The tribute assessments, tasaciones de tributos, carried out under President Alonso López de Cerrato between 1548 and 1551 are a key source for any study of the economic and demographic history of Central America and the Yucatán. They have been consulted by many scholars, often to great effect, despite their inherent problems as a reliable guide to the tribute-paying capacity of local populations from Chiapas to Nicaragua.
Working predominantly with these records, Lawrence Feldman aims “to provide a geographical, economic, and demographic framework to study the facts from the past” (p. ix) for sixteenth-century Guatemala. Additional archival sources are also employed to broaden these findings. The largest part of this work, section 3, consists of individual listings of sixteenth-century encomienda towns with their tribute requirements, arranged by region and department.
This is the author’s third effort to subject the Cerrato tasaciones to scholarly scrutiny. Although this latest version is better organized and more concise, it still suffers from a significant number of paleographic and interpretive errors. In many instances, data from the Cerrato document have been transcribed or translated incorrectly, and passages from the original text are missing. Unfortunately, these omissions and errors detract greatly from Feldman’s work and make it difficult to use his findings with any confidence.
Stylistically, Feldman writes in point-form prose, which gives his work the ring of a published notebook. The book also includes data that are unproven and incomplete: for example, his list of “other” sixteenth-century encomenderos (p. 77) should have been held in reserve until he was able to double-check the names and provide approximate dates, sources, and a more complete listing. In Figure 1, possible or probable designations of sixteenth-century encomiendas and corregimientos are put forward as fact, although little documentary evidence exists to substantiate their ascribed location and territorial extent.

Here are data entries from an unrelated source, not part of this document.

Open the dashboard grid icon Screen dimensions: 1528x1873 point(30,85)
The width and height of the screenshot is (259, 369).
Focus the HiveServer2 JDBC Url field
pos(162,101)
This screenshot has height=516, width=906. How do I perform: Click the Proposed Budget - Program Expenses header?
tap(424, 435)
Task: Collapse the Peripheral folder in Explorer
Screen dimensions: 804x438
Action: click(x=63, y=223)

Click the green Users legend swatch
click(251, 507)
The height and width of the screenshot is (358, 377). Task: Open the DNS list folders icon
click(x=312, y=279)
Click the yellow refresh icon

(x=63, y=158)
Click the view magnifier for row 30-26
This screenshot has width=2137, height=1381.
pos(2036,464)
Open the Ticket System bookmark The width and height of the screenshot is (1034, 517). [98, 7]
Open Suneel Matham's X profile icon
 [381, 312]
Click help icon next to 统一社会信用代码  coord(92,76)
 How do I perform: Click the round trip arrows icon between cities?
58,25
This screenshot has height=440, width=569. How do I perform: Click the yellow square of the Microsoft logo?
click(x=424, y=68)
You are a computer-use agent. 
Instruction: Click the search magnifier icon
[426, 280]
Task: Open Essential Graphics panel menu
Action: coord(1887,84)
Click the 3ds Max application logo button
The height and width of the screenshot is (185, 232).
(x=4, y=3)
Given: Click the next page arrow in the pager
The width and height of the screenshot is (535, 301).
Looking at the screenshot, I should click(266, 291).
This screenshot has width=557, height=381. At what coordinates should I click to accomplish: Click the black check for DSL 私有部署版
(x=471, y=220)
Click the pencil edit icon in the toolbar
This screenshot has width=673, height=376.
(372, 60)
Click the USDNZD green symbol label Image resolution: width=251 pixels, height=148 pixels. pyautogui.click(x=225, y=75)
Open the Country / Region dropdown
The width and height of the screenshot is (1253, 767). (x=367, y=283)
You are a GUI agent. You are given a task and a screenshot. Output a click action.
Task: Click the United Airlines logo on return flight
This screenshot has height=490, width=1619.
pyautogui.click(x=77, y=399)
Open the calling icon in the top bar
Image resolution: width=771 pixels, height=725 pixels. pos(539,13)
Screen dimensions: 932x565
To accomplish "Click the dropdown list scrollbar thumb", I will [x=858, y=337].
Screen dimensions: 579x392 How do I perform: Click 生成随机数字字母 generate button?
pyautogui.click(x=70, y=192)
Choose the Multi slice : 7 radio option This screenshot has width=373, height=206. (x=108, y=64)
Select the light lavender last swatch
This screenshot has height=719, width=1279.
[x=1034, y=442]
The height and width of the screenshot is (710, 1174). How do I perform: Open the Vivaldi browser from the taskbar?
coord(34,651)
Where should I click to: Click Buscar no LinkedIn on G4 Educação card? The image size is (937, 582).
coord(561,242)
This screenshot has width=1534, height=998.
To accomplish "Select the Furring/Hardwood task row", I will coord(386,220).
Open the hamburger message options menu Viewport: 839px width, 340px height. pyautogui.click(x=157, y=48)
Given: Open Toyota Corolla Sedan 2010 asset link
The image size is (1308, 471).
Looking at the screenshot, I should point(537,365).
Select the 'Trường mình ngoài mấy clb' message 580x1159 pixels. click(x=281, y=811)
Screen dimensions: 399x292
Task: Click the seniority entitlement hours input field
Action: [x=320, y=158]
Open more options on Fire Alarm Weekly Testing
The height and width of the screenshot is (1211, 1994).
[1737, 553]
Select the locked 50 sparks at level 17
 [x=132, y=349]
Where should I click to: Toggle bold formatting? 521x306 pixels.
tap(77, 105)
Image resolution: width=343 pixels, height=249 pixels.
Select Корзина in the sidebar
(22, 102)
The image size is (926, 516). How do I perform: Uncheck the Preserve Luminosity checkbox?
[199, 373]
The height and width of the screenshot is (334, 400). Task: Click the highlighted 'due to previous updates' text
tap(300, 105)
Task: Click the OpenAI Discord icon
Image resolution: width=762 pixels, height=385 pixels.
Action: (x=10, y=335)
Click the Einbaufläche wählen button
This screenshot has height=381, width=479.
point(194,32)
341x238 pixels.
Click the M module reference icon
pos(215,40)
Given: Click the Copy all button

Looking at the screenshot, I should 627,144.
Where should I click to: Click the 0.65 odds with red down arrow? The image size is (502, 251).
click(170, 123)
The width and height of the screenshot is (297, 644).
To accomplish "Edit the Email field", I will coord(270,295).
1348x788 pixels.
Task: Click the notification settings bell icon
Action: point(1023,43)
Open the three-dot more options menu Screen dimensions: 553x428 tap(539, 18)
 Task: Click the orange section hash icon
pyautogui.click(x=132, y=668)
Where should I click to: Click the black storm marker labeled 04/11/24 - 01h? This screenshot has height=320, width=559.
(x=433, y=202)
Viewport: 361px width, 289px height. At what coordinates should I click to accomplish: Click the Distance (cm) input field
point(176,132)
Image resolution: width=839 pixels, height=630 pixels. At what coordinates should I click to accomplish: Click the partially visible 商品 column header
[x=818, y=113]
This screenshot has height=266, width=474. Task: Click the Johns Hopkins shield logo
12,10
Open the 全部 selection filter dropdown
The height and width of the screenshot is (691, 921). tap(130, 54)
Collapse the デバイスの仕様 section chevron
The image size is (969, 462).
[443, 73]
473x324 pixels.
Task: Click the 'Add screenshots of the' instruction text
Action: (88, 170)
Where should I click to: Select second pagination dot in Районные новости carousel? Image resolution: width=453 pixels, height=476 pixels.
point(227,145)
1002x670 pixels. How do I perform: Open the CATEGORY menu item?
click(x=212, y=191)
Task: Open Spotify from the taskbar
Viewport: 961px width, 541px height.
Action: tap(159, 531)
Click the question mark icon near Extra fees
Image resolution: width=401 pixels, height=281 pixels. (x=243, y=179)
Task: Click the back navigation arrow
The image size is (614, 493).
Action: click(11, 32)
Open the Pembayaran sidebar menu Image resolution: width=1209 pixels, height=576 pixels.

Discussion of sources, so central to a work of this type, is sketchy and hurried, and archival references are cited in ungrammatical and often unintelligible Spanish. There are bewildering omissions of fundamental secondary sources, such as Francis Gall’s four-volume Diccionario geográfico de Guatemala and the regional studies of Guatemala by George Lovell, Robert Hill and John Monaghan, Sandra Orellana, Ann Collins, and André Saint-Lu. Feldman’s version of tasaciones found in the Archivo General de Indias (Indiferente General 857) contains misreadings of the original text, although that has been available in accessible, published form since 1986. For example, he states that Comalapa supplied 180 instead of 50 indios de servicio (p. 28); similarly, for Utatlán, he informs us that the tribute record was an entire year’s payment, when the tasación clearly states that the amount was to be furnished every 50 days (p. 13). Inaccurate rendering of data is compounded by what appears to be, at times, an inability to appreciate cultural and historical context: for Momostenango, Feldman claims that one thousand fanegas of corn, the native staple, were to be fed to the encomendero’s swine and livestock, when the original states only that the Indians are to furnish this amount (to the encomendero) (p. 22).
It has taken a considerable effort on Feldman’s part to get the essence of the Cerrato tasaciones out in published form. Studies like this are desperately needed, but they must be diligently researched and carefully transcribed if they are to serve scholars unable to consult directly the sources discussed.